Apollon, der sich zuerst noch siegessicher glaubt, muss im nächsten Moment erkennen, dass er statt seiner holdenen Angebeteten nur ein Stück Holz in den Händen hält. Sie verweigert sich ihm bis zum Schluss: „Apoll berührt sie und fühlt noch ihr Herz schlagen. Er will sie küssen, aber sie weicht, nun als Baum, noch immer zurück.“ (Ovid)
Aus Trost bricht er sich einen Lorbeerzweig ab, windet ihn zum Kranz und setzt ihn sich als Zeichen seines Kummers über die nicht erwiderte Liebe auf das Haupt. Seitdem ist der Lorbeer der heilige Baum des Apollon.
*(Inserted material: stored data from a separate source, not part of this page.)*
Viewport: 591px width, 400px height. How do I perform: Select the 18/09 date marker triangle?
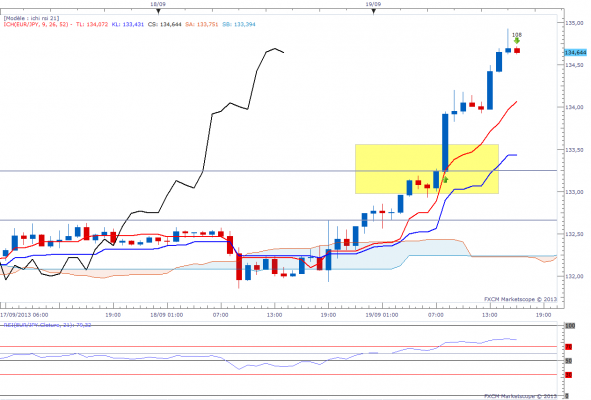tap(159, 11)
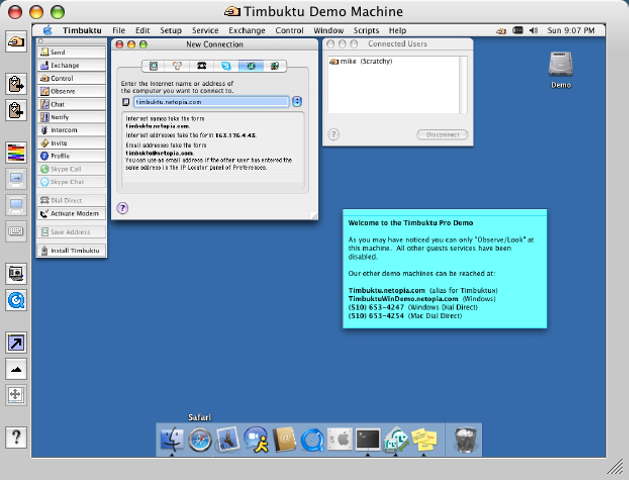Select the telephone dial tab icon
This screenshot has height=480, width=629.
coord(201,66)
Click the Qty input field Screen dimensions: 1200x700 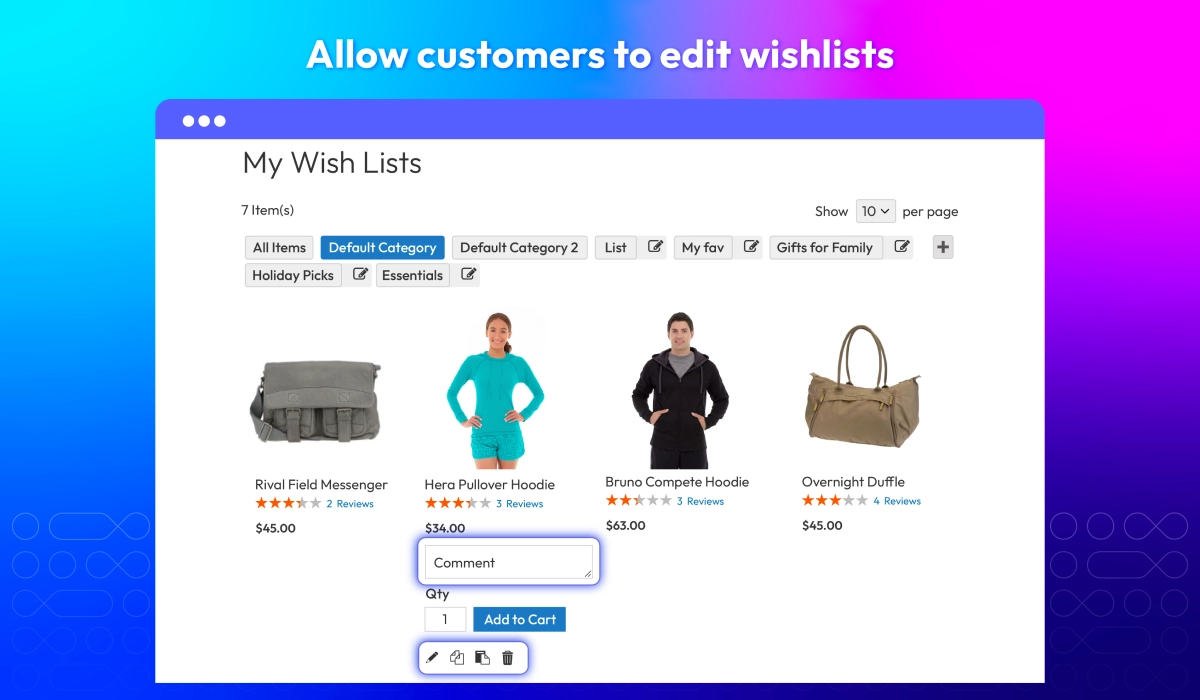pos(445,619)
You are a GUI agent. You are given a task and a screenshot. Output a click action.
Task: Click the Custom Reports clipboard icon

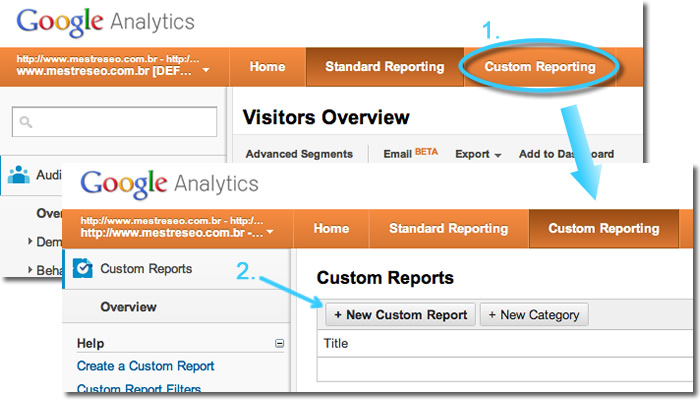(x=83, y=268)
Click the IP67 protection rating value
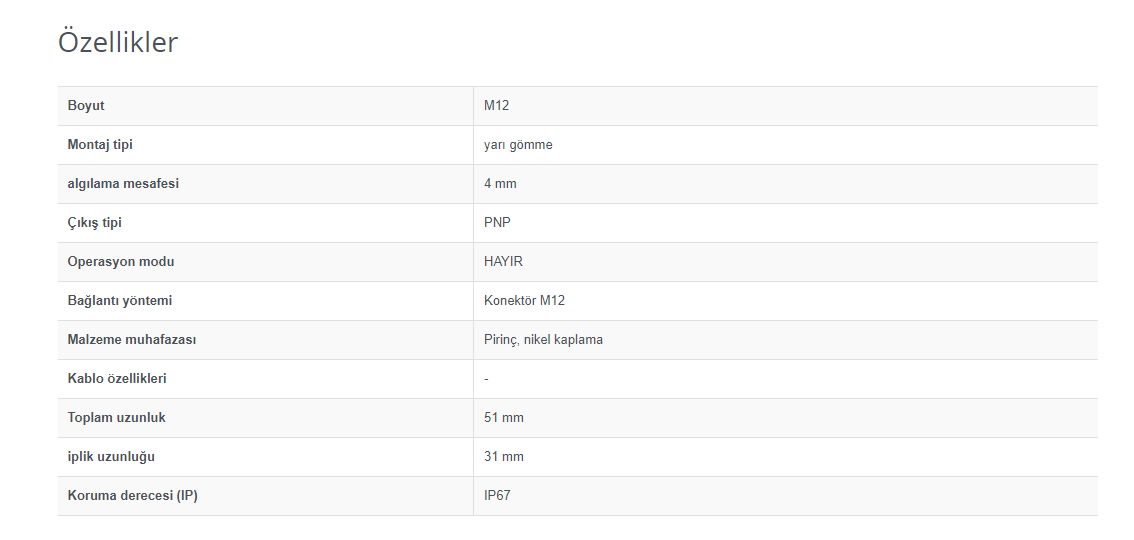The width and height of the screenshot is (1134, 540). coord(497,496)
Dass der Lorbeerkranz ursprünglich Symbol gescheiterte Liebeswerbung war, mag heute in Vergessenheit geraten sein. Wir verbinden den Kranz mit der Bedeutung, der ihm später vor allem durch die Römer gegeben wurde: Auszeichnung für Sieg, Frieden und andere Verdienste.
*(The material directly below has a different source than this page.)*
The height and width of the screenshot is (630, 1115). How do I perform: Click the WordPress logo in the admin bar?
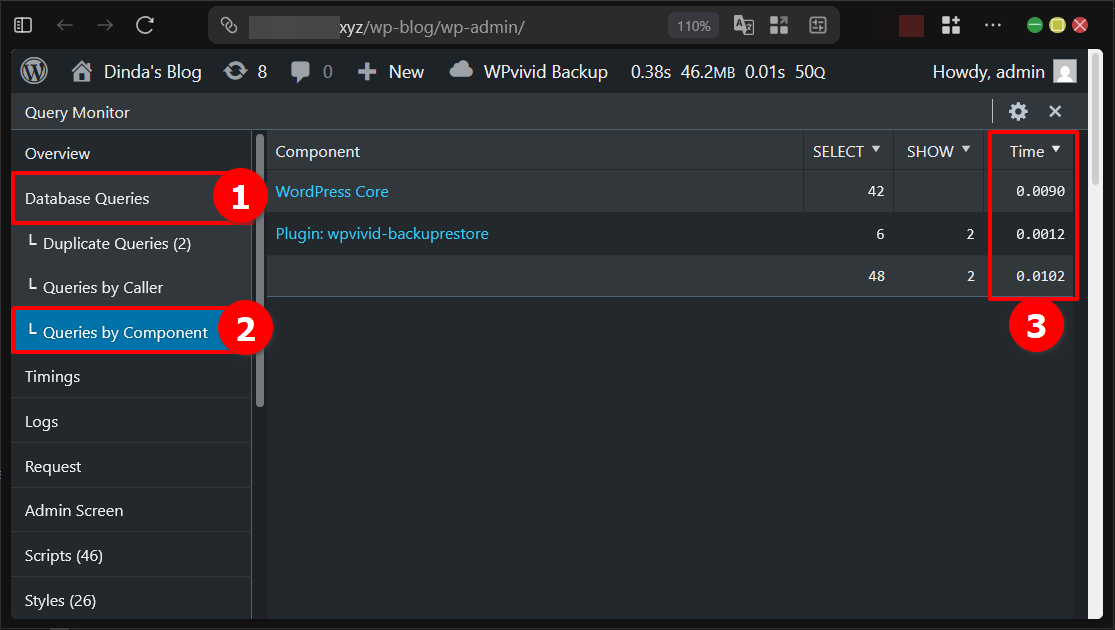[33, 71]
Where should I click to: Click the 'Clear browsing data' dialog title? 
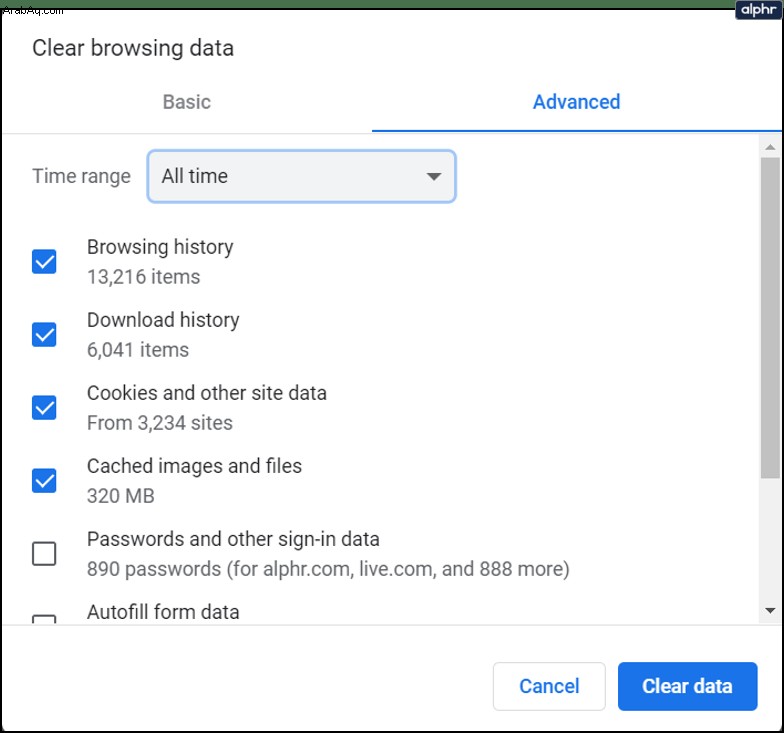(x=133, y=48)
Die unterhaltsamen wie turbulenten Liebes- und Leidensgeschichten der griechischen Götter waren seit der Renaissance beliebte Darstellungsthemen der Kunst. Auftraggeber der Marmorgruppe war Kardinal Scipione Borghese (1576-1633), der mächtige und kunstvisierte Neffe von Papst Paul V., der die berühmte Familiensammlung in der Villa Borghese vor den Toren der Stadt anlegte. Die Präsenz eines solchen paganen Sujets im Hause des Kardinals rechtfertigt ein in der Statuenbasis eingraviertes Distichon, das eine moralische Auslegung im christlichen Sinn der Szene liefert. Der Verfasser ist kein Geringerer als Maffeo Barberini, der Freund der Familie und spätere Papst Urban VIII.: „Quisquis amans sequitur fugitivae gaudia formae frondes manus implet baccas seu carpit amaras“.
„Wer den flüchtigen Freuden nachzujagen beliebt, findet zuletzt in seinen Händen nur bittere Beeren“.
Dem weisen Ratschlag werden auch nach knapp vierhundert Jahren noch alle „echten“ Liebespaare uneingeschränkt zustimmen.